CRISPR-based chromatin loop manipulation tools. (A) dCas9-CTCF. Artificial tethering of CTCF to a gene promoter induces chromatin loop formation and facilitates distal element-dependent transcription. (B) Heterodimer-guided looping. Engineered SpdCas9 and StdCas9 proteins fused to leucine zipper domains create programmable chromatin loops between 2 endogenous genomic loci through targeted protein dimerization, enabling precise spatial control of genomic interactions. (C) CLOuD9. ABA-inducible heterodimerization between SpdCas9-PYL1 and SadCas9-ABI creates locus-specific loops with temporal control. (D) LADL. The 470-nm light triggers dCas9-CIBN/CRY2 heterodimerization, followed by CRY2 oligomerization to stabilize loops between targeted regions. (E) BPCL. Through sgRNA engineering to incorporate specific adapter target sequences, each dCas9/sgRNA complex pair is designed with modified adapters containing matched, discrete bioorthogonal reactive groups. By employing 2 compatible bioorthogonal reaction systems (SPAAC and SPIEDAC), this platform allows for dynamic control of chromatin loop formation at multiple loci.

Fig. 5.

CRISPR-based tools for targeted chromatin tethering. (A) CRISPR-EChO. Without ABA induction, the dCas9-bound tandem repeat region adopts a flexible and open conformation. Introduction of ABA induces dCas9 heterodimerization with engineered HP1α (green). Additional engineered HP1α or endogenous HP1α (magenta) is recruited to the site via HP1α homodimerization and oligomerization.

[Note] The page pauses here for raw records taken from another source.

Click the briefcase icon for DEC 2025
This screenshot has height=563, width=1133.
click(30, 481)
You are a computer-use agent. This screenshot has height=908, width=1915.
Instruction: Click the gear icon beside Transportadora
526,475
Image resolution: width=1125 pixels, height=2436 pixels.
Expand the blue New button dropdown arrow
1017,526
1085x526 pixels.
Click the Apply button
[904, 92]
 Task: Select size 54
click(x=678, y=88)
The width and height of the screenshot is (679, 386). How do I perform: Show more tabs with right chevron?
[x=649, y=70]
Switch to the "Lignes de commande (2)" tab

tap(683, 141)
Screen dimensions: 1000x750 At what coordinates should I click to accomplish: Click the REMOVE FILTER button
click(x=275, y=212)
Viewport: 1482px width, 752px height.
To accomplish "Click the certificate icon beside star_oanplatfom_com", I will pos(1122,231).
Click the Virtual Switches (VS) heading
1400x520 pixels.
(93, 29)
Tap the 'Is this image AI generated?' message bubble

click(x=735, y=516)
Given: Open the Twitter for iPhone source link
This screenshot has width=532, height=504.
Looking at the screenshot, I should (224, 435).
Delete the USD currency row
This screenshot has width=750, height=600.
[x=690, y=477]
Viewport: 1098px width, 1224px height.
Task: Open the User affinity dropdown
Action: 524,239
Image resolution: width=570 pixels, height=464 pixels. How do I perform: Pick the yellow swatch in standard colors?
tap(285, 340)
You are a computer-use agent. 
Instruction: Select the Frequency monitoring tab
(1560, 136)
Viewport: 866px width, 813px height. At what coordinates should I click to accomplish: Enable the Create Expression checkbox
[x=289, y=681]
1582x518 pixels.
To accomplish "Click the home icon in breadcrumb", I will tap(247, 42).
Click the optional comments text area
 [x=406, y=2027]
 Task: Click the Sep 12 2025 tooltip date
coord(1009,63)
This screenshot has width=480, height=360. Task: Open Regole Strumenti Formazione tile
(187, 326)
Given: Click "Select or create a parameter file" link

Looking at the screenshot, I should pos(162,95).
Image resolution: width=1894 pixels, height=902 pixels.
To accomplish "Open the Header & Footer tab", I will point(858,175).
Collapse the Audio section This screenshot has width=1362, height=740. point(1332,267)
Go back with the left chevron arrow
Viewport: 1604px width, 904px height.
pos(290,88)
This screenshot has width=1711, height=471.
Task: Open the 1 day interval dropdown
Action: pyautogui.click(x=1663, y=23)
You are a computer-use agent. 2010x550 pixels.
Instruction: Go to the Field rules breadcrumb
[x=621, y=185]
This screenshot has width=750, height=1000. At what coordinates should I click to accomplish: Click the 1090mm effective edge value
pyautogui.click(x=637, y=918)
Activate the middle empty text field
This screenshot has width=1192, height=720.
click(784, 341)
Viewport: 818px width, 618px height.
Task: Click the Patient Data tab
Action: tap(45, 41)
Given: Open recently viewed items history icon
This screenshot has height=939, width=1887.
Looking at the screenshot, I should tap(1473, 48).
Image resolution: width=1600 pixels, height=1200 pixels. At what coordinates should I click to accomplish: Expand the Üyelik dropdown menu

HP1α generates cis-interactions with other sites along the tandem repeat region and trans-interactions with HP1α at different loci within natural heterochromatin or additional dCas9-bound distal sites. These interactions lead to compaction of the target locus, colocalization of multiple targeted loci, and integration with natural heterochromatin. (B) CRISPR-GO. This platform combines an ABA-inducible protein dimerization module with the dCas9 targeting system to achieve reversible subnuclear compartmentalization of specific genomic loci. The system employs ABI–dCas9 fusion proteins for precise gene targeting, while PYL1 is conjugated with the inner nuclear membrane component Emerin. ABA administration induces specific ABI-PYL1 dimerization, leading to directed anchoring of target DNA sequences to the nuclear periphery. This spatial reorganization is fully reversible, with target loci returning to their original nuclear distribution upon ABA withdrawal. (C) CRISPR-PIN. The system harnesses the endogenous Coh-Doc protein interaction network. By engineering dCas9-Coh fusion proteins for locus-specific recognition and utilizing the recruitment capability of nuclear membrane-localized Esc1-Doc, this system enables precise repositioning of target DNA sequences to the nuclear periphery in yeast.

Fig. 6.

Impacts of TAD boundary aberrations on 3D genome organization and CRISPR-based correction strategies. TAD boundary abnormalities (including CTCF insertions, deletions, and TAD inversions) disrupt the spatial architecture of the 3D genome. The following CRISPR correction strategies can be used: (1) CRISPR-KO for targeted elimination of defective boundaries, (2) dCas9-CTCF fusion proteins to reprogram boundary function by artificial insulator recruitment, and (3) large-fragment insertion techniques to reconstitute chromatin loop structures. These strategies collectively enable the restoration of native TAD topology.